***** Excerpted records

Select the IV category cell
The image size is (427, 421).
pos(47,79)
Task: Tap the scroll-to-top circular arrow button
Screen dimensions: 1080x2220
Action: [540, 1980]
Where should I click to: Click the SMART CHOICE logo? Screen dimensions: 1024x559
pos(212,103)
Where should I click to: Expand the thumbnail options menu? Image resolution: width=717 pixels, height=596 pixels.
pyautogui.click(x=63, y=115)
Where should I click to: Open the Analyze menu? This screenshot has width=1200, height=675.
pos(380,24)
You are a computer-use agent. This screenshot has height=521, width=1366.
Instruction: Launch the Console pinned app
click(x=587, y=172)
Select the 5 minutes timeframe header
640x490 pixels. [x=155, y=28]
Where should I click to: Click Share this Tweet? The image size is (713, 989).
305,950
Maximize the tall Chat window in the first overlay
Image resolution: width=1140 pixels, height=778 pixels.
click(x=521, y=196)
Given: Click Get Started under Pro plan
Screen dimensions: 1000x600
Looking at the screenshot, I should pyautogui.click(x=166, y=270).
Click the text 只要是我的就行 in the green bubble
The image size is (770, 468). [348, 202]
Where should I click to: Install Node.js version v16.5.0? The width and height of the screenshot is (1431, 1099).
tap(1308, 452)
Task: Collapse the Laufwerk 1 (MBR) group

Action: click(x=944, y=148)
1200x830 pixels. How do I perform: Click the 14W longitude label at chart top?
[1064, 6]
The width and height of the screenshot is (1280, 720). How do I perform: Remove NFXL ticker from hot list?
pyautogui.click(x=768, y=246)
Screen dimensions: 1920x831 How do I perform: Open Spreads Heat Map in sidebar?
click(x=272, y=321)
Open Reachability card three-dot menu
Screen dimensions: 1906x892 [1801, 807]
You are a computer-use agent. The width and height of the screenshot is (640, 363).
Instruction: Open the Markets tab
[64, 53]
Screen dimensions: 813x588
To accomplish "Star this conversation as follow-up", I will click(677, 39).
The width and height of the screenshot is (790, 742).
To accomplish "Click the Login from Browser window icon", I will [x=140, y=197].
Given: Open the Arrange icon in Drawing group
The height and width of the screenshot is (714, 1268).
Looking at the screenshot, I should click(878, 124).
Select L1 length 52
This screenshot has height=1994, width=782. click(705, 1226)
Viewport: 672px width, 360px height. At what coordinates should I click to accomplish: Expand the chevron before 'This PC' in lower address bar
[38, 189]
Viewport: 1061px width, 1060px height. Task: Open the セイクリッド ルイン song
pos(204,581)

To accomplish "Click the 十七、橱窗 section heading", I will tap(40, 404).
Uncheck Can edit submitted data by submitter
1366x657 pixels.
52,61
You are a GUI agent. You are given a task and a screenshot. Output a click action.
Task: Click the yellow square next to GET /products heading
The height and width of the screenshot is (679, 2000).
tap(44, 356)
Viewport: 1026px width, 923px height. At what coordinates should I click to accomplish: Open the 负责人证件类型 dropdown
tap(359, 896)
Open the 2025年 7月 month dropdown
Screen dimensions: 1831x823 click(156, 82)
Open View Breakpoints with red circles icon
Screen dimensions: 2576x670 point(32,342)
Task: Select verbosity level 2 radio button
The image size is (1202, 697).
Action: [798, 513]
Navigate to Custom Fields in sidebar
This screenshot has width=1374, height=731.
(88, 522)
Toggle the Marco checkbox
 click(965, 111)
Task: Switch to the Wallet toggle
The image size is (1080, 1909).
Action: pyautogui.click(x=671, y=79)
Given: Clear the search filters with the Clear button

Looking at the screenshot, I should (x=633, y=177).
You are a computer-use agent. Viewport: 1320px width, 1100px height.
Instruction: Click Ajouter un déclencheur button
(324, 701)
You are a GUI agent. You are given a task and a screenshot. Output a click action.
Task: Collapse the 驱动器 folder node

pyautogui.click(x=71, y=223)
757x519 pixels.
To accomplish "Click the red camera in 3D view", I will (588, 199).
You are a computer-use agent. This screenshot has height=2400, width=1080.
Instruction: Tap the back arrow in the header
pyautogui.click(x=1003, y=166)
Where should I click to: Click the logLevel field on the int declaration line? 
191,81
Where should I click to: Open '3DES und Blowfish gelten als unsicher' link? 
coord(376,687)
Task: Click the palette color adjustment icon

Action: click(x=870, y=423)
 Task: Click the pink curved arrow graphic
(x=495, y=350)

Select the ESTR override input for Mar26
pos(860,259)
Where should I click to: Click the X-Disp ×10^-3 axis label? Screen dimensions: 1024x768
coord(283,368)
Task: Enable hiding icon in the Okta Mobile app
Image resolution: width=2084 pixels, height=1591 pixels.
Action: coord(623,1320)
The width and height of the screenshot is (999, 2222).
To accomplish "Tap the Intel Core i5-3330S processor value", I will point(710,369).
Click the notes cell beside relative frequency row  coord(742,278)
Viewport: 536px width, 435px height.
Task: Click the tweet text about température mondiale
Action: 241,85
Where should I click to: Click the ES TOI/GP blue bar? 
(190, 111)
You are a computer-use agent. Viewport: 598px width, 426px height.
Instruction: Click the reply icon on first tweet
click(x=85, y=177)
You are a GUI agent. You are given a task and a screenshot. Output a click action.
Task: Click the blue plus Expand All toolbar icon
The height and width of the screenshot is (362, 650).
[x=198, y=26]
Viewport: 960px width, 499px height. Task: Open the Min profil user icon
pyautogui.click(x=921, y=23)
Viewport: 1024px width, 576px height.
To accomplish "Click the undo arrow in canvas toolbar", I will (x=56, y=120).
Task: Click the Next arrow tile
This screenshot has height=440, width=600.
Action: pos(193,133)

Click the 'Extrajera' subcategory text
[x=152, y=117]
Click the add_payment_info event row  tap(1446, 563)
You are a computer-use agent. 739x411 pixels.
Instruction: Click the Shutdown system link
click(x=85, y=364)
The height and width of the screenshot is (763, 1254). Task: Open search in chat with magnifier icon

**********

**Your task**
Set down the listing above in its entirety, exactly as written.

**Reply to the task**
Select the IV category cell
The image size is (427, 421).
pos(47,79)
Task: Tap the scroll-to-top circular arrow button
Screen dimensions: 1080x2220
Action: [540, 1980]
Where should I click to: Click the SMART CHOICE logo? Screen dimensions: 1024x559
pos(212,103)
Where should I click to: Expand the thumbnail options menu? Image resolution: width=717 pixels, height=596 pixels.
pyautogui.click(x=63, y=115)
Where should I click to: Open the Analyze menu? This screenshot has width=1200, height=675.
pos(380,24)
You are a computer-use agent. This screenshot has height=521, width=1366.
Instruction: Launch the Console pinned app
click(x=587, y=172)
Select the 5 minutes timeframe header
640x490 pixels. [x=155, y=28]
Where should I click to: Click Share this Tweet? The image size is (713, 989).
305,950
Maximize the tall Chat window in the first overlay
Image resolution: width=1140 pixels, height=778 pixels.
click(x=521, y=196)
Given: Click Get Started under Pro plan
Screen dimensions: 1000x600
Looking at the screenshot, I should pyautogui.click(x=166, y=270).
Click the text 只要是我的就行 in the green bubble
The image size is (770, 468). [348, 202]
Where should I click to: Install Node.js version v16.5.0? The width and height of the screenshot is (1431, 1099).
tap(1308, 452)
Task: Collapse the Laufwerk 1 (MBR) group

Action: click(x=944, y=148)
1200x830 pixels. How do I perform: Click the 14W longitude label at chart top?
[1064, 6]
The width and height of the screenshot is (1280, 720). How do I perform: Remove NFXL ticker from hot list?
pyautogui.click(x=768, y=246)
Screen dimensions: 1920x831 How do I perform: Open Spreads Heat Map in sidebar?
click(x=272, y=321)
Open Reachability card three-dot menu
Screen dimensions: 1906x892 [1801, 807]
You are a computer-use agent. The width and height of the screenshot is (640, 363).
Instruction: Open the Markets tab
[64, 53]
Screen dimensions: 813x588
To accomplish "Star this conversation as follow-up", I will click(677, 39).
The width and height of the screenshot is (790, 742).
To accomplish "Click the Login from Browser window icon", I will [x=140, y=197].
Given: Open the Arrange icon in Drawing group
The height and width of the screenshot is (714, 1268).
Looking at the screenshot, I should click(878, 124).
Select L1 length 52
This screenshot has height=1994, width=782. click(705, 1226)
Viewport: 672px width, 360px height. At what coordinates should I click to accomplish: Expand the chevron before 'This PC' in lower address bar
[38, 189]
Viewport: 1061px width, 1060px height. Task: Open the セイクリッド ルイン song
pos(204,581)

To accomplish "Click the 十七、橱窗 section heading", I will tap(40, 404).
Uncheck Can edit submitted data by submitter
1366x657 pixels.
52,61
You are a GUI agent. You are given a task and a screenshot. Output a click action.
Task: Click the yellow square next to GET /products heading
The height and width of the screenshot is (679, 2000).
tap(44, 356)
Viewport: 1026px width, 923px height. At what coordinates should I click to accomplish: Open the 负责人证件类型 dropdown
tap(359, 896)
Open the 2025年 7月 month dropdown
Screen dimensions: 1831x823 click(156, 82)
Open View Breakpoints with red circles icon
Screen dimensions: 2576x670 point(32,342)
Task: Select verbosity level 2 radio button
The image size is (1202, 697).
Action: [798, 513]
Navigate to Custom Fields in sidebar
This screenshot has width=1374, height=731.
(88, 522)
Toggle the Marco checkbox
 click(965, 111)
Task: Switch to the Wallet toggle
The image size is (1080, 1909).
Action: pyautogui.click(x=671, y=79)
Given: Clear the search filters with the Clear button

Looking at the screenshot, I should (x=633, y=177).
You are a computer-use agent. Viewport: 1320px width, 1100px height.
Instruction: Click Ajouter un déclencheur button
(324, 701)
You are a GUI agent. You are given a task and a screenshot. Output a click action.
Task: Collapse the 驱动器 folder node

pyautogui.click(x=71, y=223)
757x519 pixels.
To accomplish "Click the red camera in 3D view", I will (588, 199).
You are a computer-use agent. This screenshot has height=2400, width=1080.
Instruction: Tap the back arrow in the header
pyautogui.click(x=1003, y=166)
Where should I click to: Click the logLevel field on the int declaration line? 
191,81
Where should I click to: Open '3DES und Blowfish gelten als unsicher' link? 
coord(376,687)
Task: Click the palette color adjustment icon

Action: click(x=870, y=423)
 Task: Click the pink curved arrow graphic
(x=495, y=350)

Select the ESTR override input for Mar26
pos(860,259)
Where should I click to: Click the X-Disp ×10^-3 axis label? Screen dimensions: 1024x768
coord(283,368)
Task: Enable hiding icon in the Okta Mobile app
Image resolution: width=2084 pixels, height=1591 pixels.
Action: coord(623,1320)
The width and height of the screenshot is (999, 2222).
To accomplish "Tap the Intel Core i5-3330S processor value", I will point(710,369).
Click the notes cell beside relative frequency row  coord(742,278)
Viewport: 536px width, 435px height.
Task: Click the tweet text about température mondiale
Action: 241,85
Where should I click to: Click the ES TOI/GP blue bar? 
(190, 111)
You are a computer-use agent. Viewport: 598px width, 426px height.
Instruction: Click the reply icon on first tweet
click(x=85, y=177)
You are a GUI agent. You are given a task and a screenshot. Output a click action.
Task: Click the blue plus Expand All toolbar icon
The height and width of the screenshot is (362, 650).
[x=198, y=26]
Viewport: 960px width, 499px height. Task: Open the Min profil user icon
pyautogui.click(x=921, y=23)
Viewport: 1024px width, 576px height.
To accomplish "Click the undo arrow in canvas toolbar", I will (x=56, y=120).
Task: Click the Next arrow tile
This screenshot has height=440, width=600.
Action: pos(193,133)

Click the 'Extrajera' subcategory text
[x=152, y=117]
Click the add_payment_info event row  tap(1446, 563)
You are a computer-use agent. 739x411 pixels.
Instruction: Click the Shutdown system link
click(x=85, y=364)
The height and width of the screenshot is (763, 1254). Task: Open search in chat with magnifier icon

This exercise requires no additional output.